◆ Stored rows:
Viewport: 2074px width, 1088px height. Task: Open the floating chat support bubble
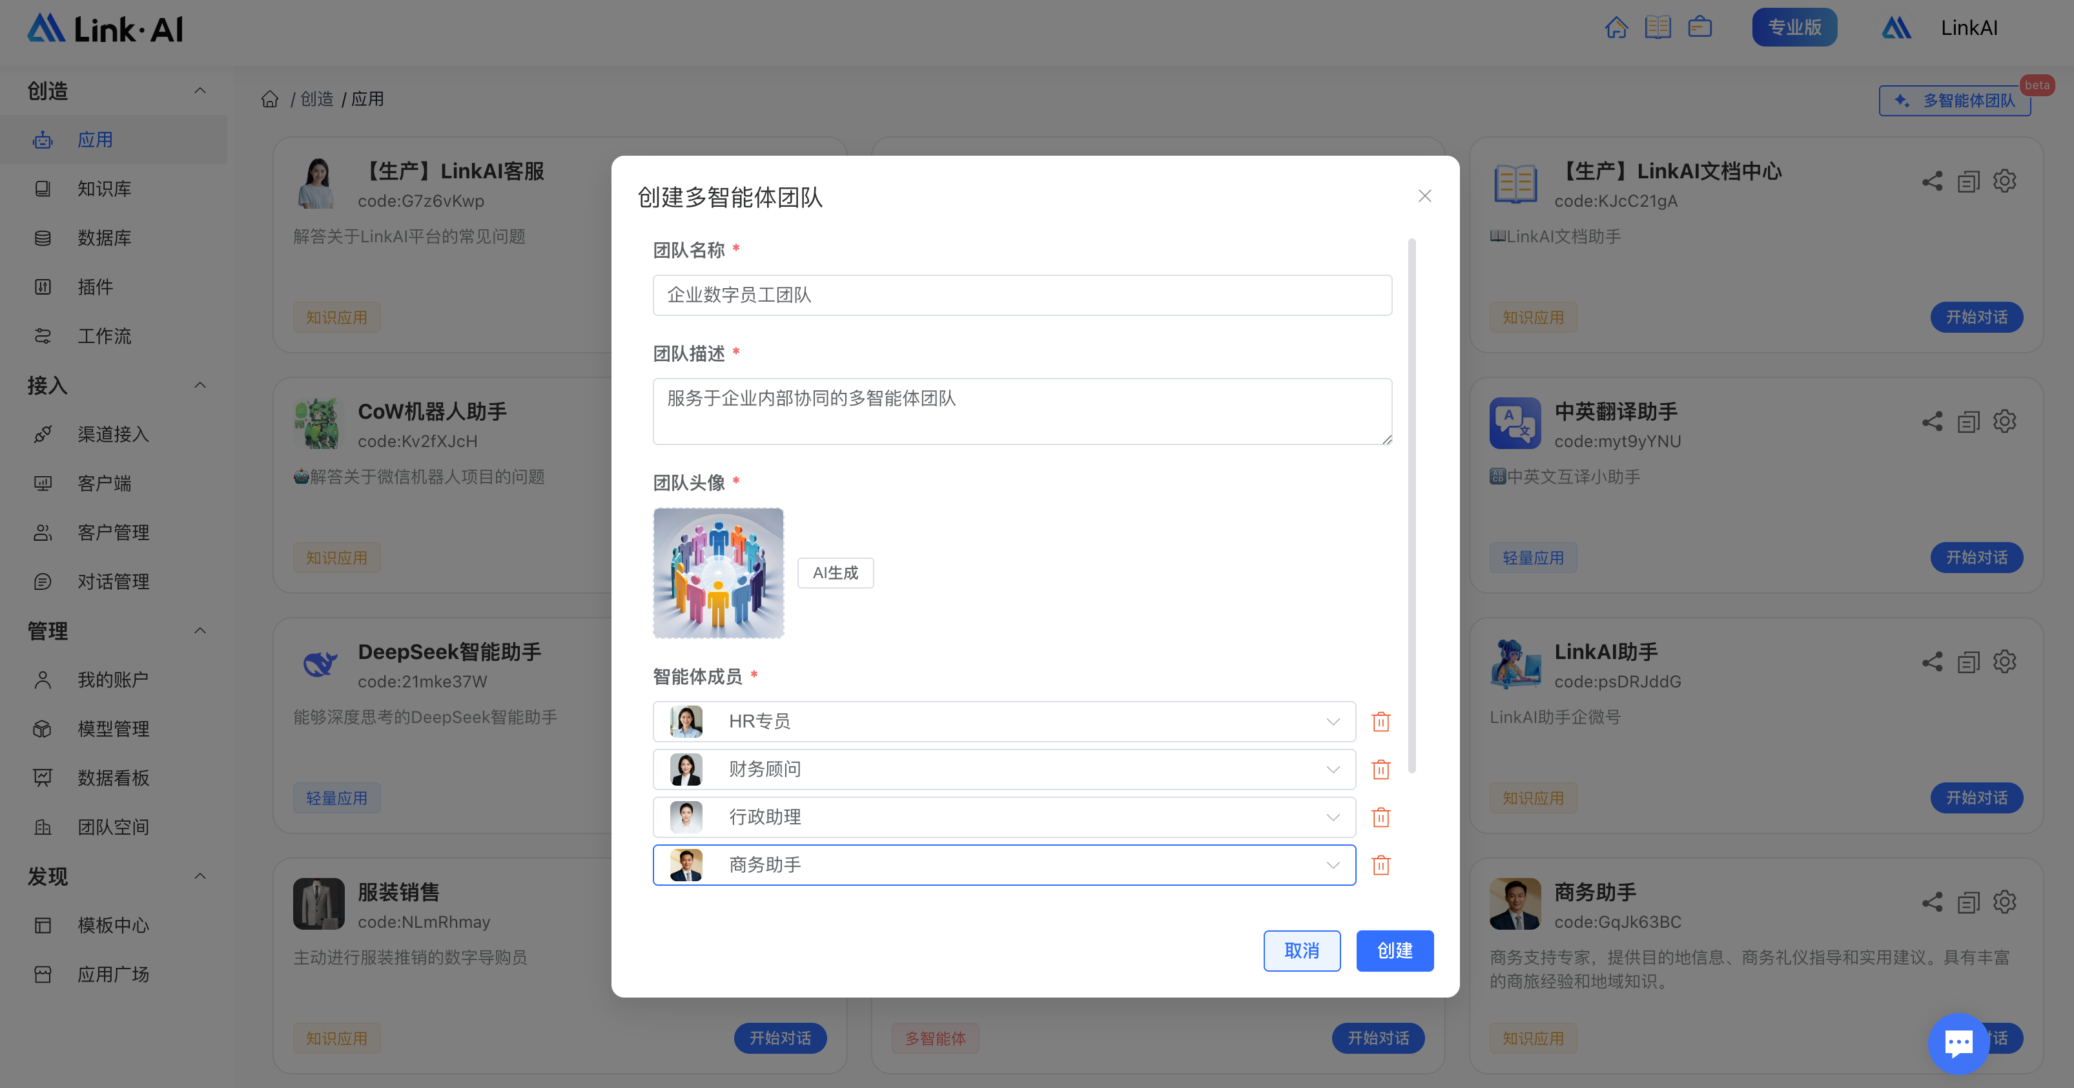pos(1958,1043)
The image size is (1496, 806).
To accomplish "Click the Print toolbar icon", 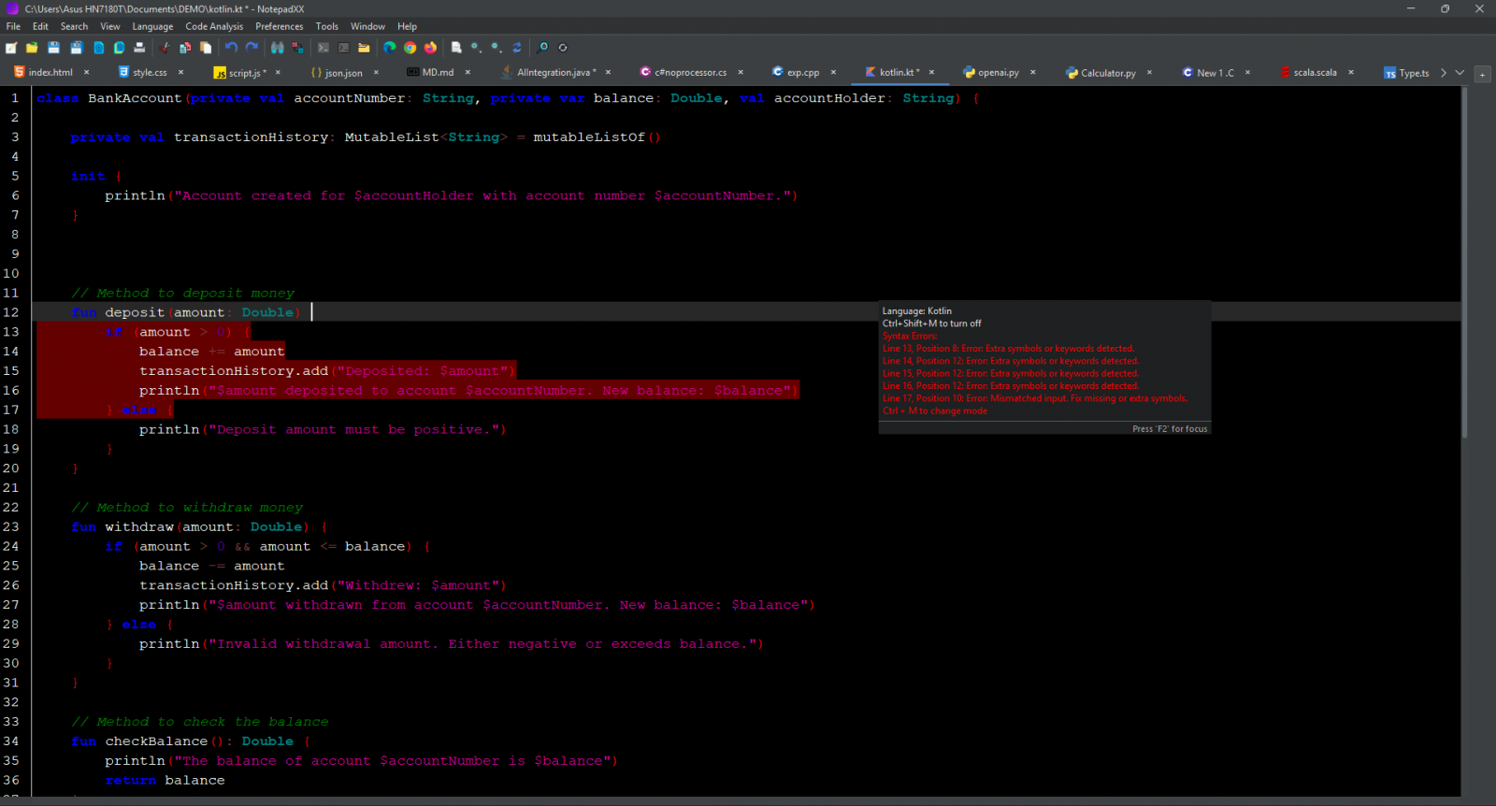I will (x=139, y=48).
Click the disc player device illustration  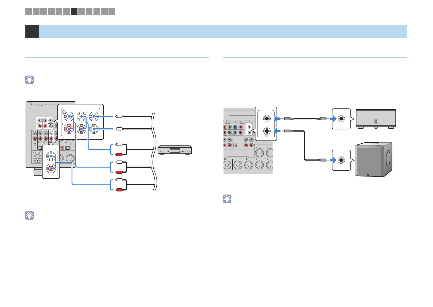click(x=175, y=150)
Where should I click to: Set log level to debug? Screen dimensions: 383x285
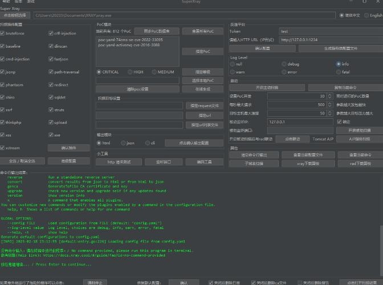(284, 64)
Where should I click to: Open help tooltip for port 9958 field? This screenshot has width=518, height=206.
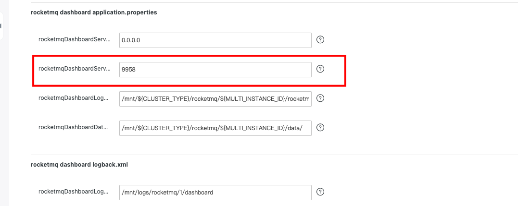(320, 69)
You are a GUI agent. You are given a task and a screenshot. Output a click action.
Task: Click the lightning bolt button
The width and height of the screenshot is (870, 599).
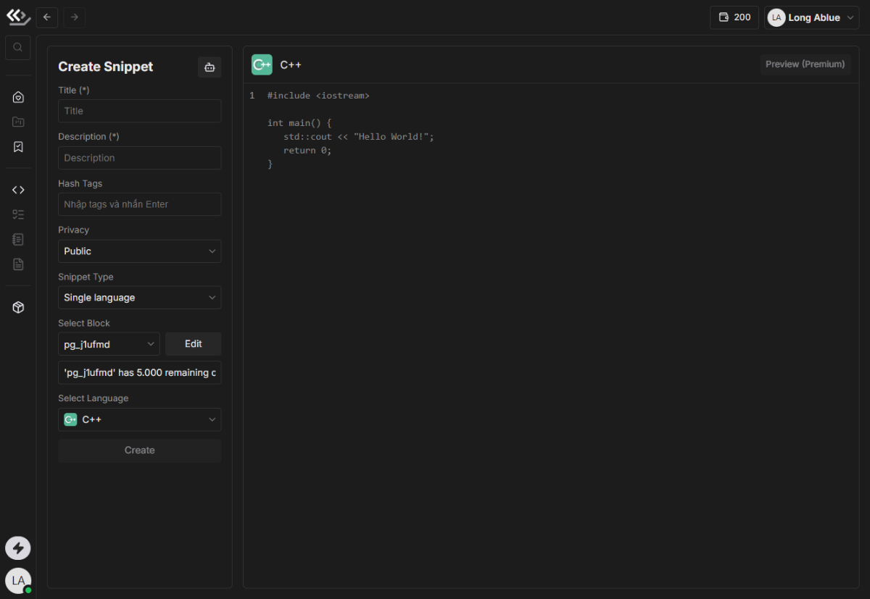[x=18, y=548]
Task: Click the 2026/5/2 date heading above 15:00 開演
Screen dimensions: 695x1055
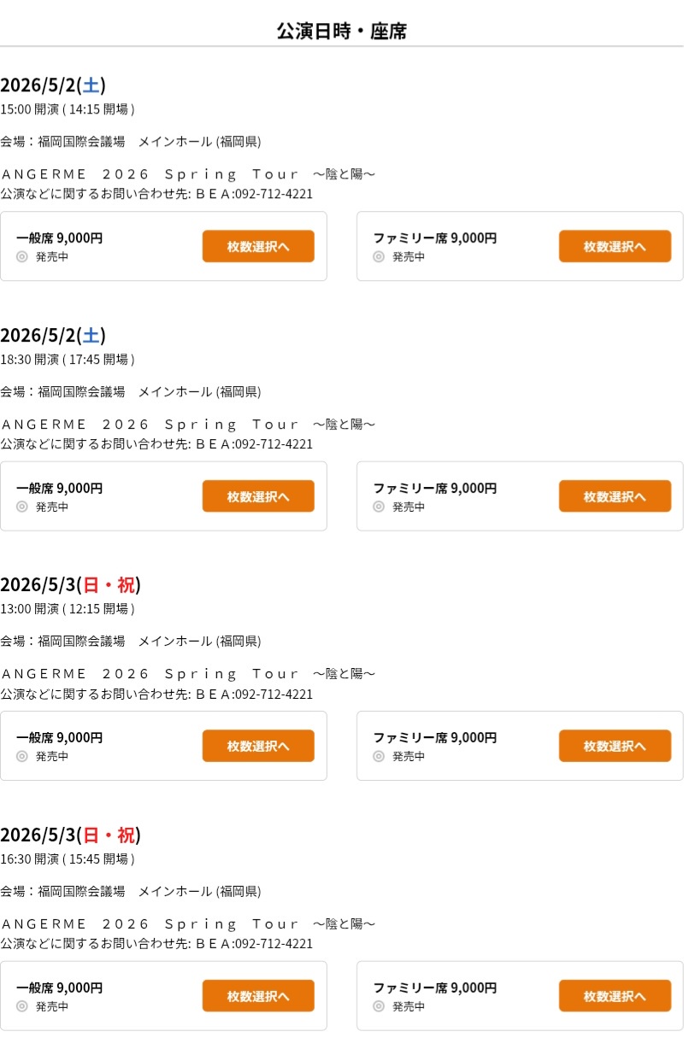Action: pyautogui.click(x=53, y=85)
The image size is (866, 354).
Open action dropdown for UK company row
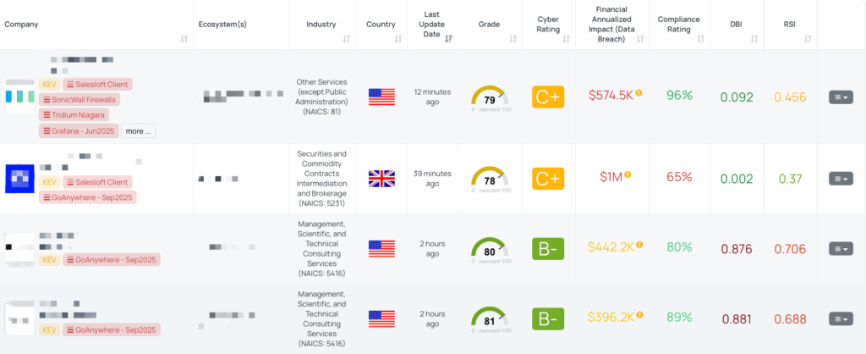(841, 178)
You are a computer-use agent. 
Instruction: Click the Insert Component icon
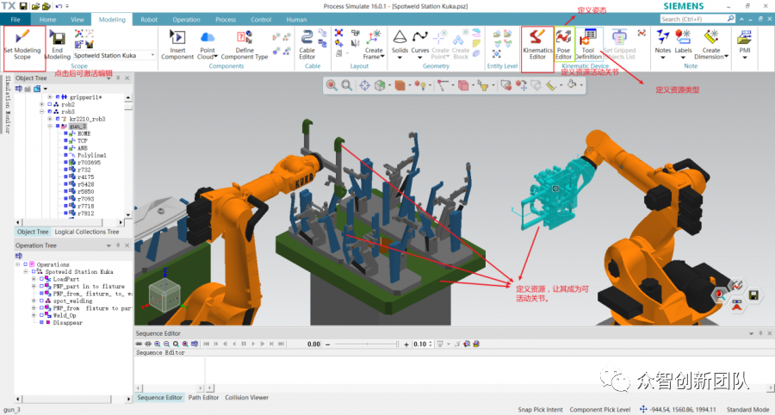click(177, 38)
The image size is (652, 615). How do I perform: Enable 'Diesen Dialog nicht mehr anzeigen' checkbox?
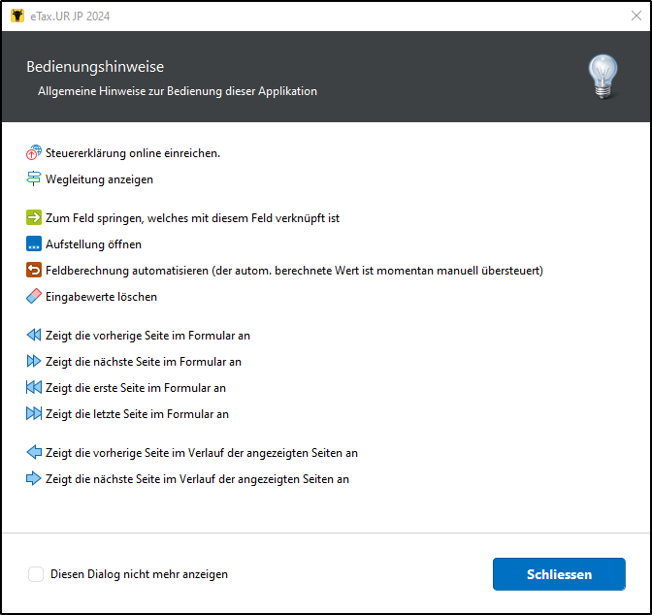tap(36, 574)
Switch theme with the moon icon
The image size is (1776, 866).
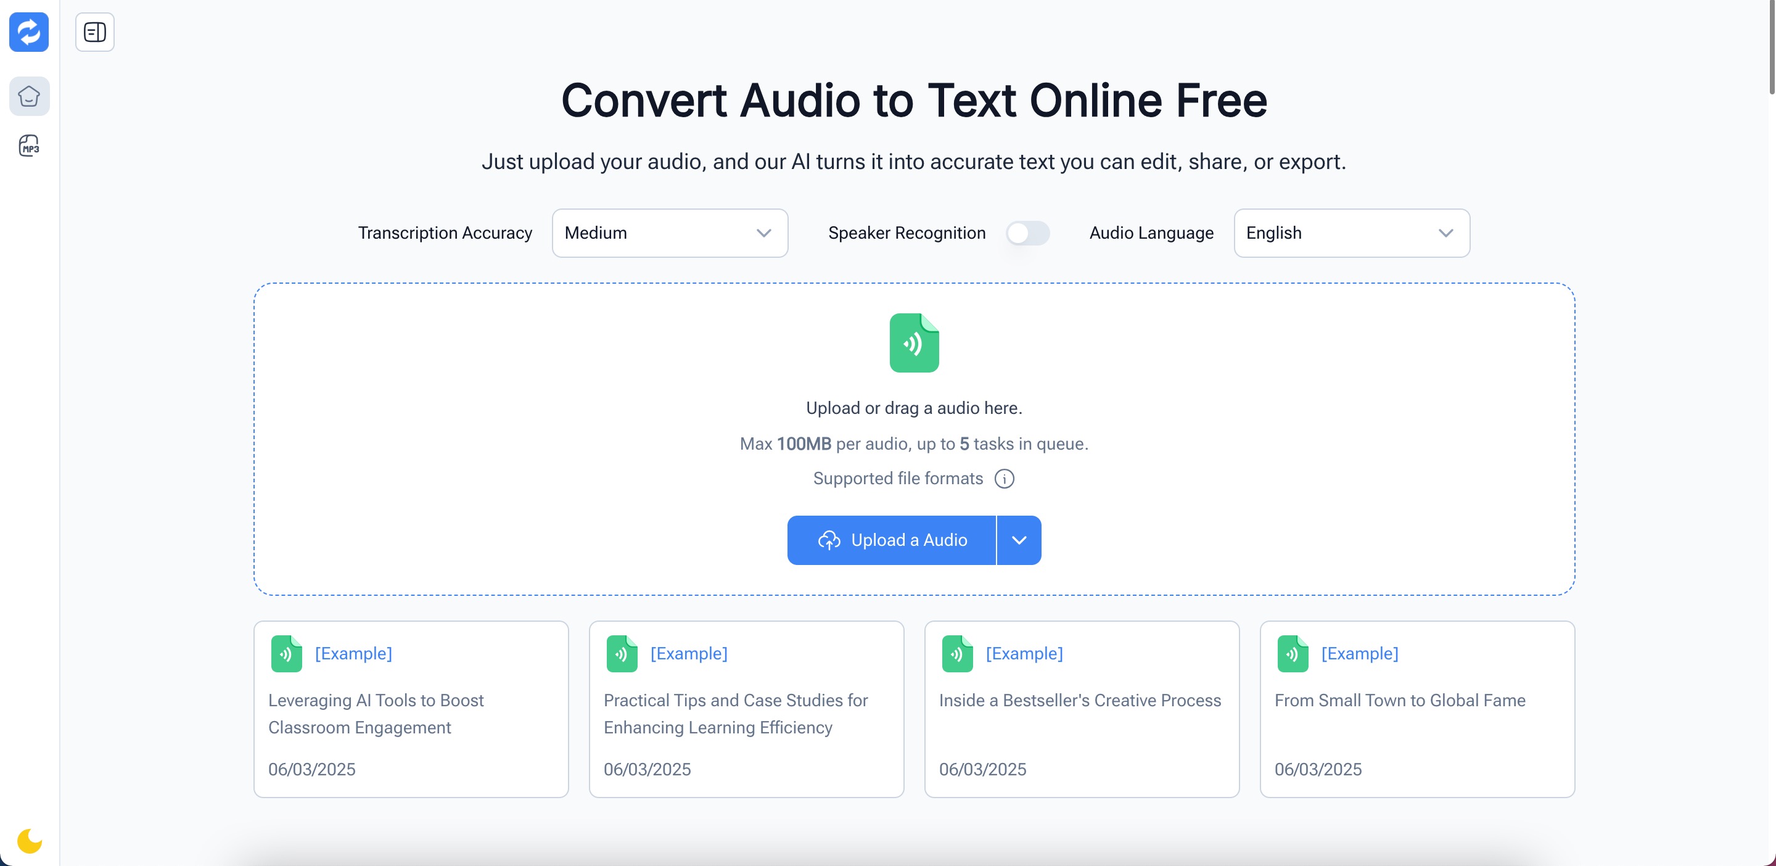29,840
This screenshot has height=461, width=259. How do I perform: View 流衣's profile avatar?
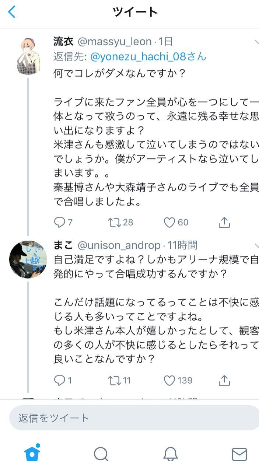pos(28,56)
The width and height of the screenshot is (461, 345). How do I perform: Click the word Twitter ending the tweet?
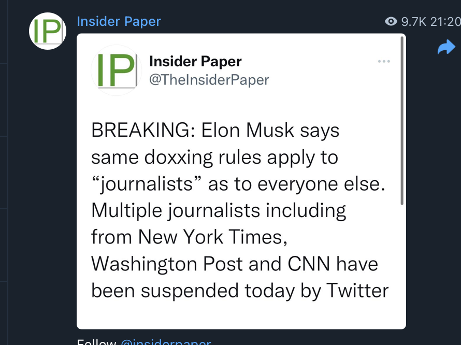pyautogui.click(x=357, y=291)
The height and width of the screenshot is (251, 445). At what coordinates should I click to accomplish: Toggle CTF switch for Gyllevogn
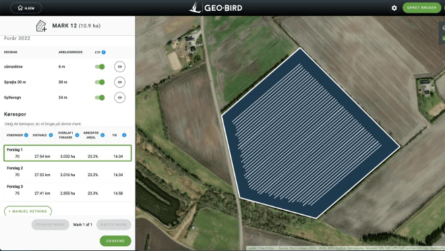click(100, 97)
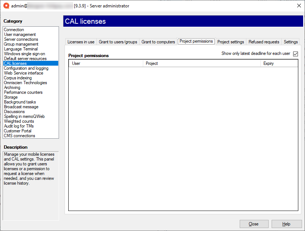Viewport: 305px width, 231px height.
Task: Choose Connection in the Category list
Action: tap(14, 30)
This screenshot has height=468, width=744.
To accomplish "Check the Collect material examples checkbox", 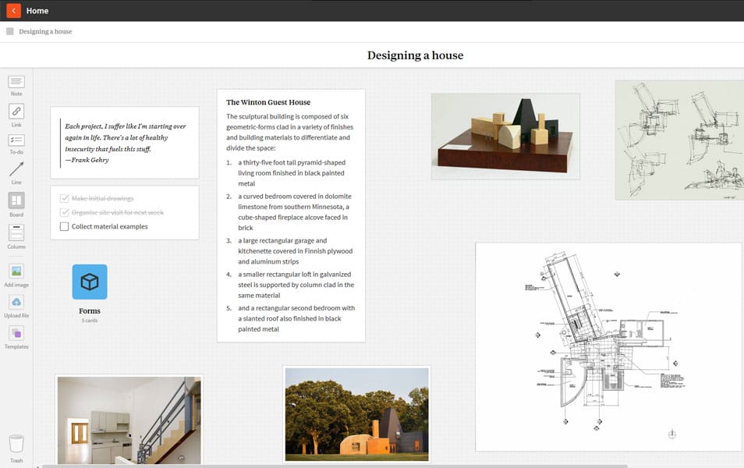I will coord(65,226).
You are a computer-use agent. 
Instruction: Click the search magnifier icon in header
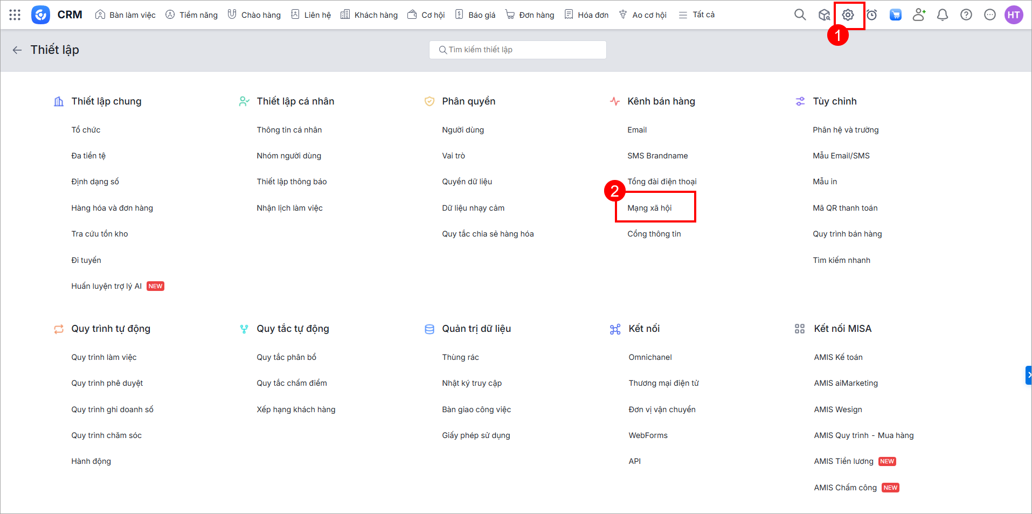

◆ Task brief: Rewrite the material starting at the line that contains "You are a GUI" and ending at the line that contains "Action: pyautogui.click(x=53, y=85)", both included, and increase every click coordinate in the answers by 146. Leave the pictures out.

◆ Solution for this problem:
You are a GUI agent. You are given a task and a screenshot. Output a click action.
Task: Click the lightning bolt button
The width and height of the screenshot is (870, 599).
[x=164, y=694]
Task: Click the 2026/5/2 date heading above 15:00 開演
Screen dimensions: 695x1055
Action: pyautogui.click(x=199, y=231)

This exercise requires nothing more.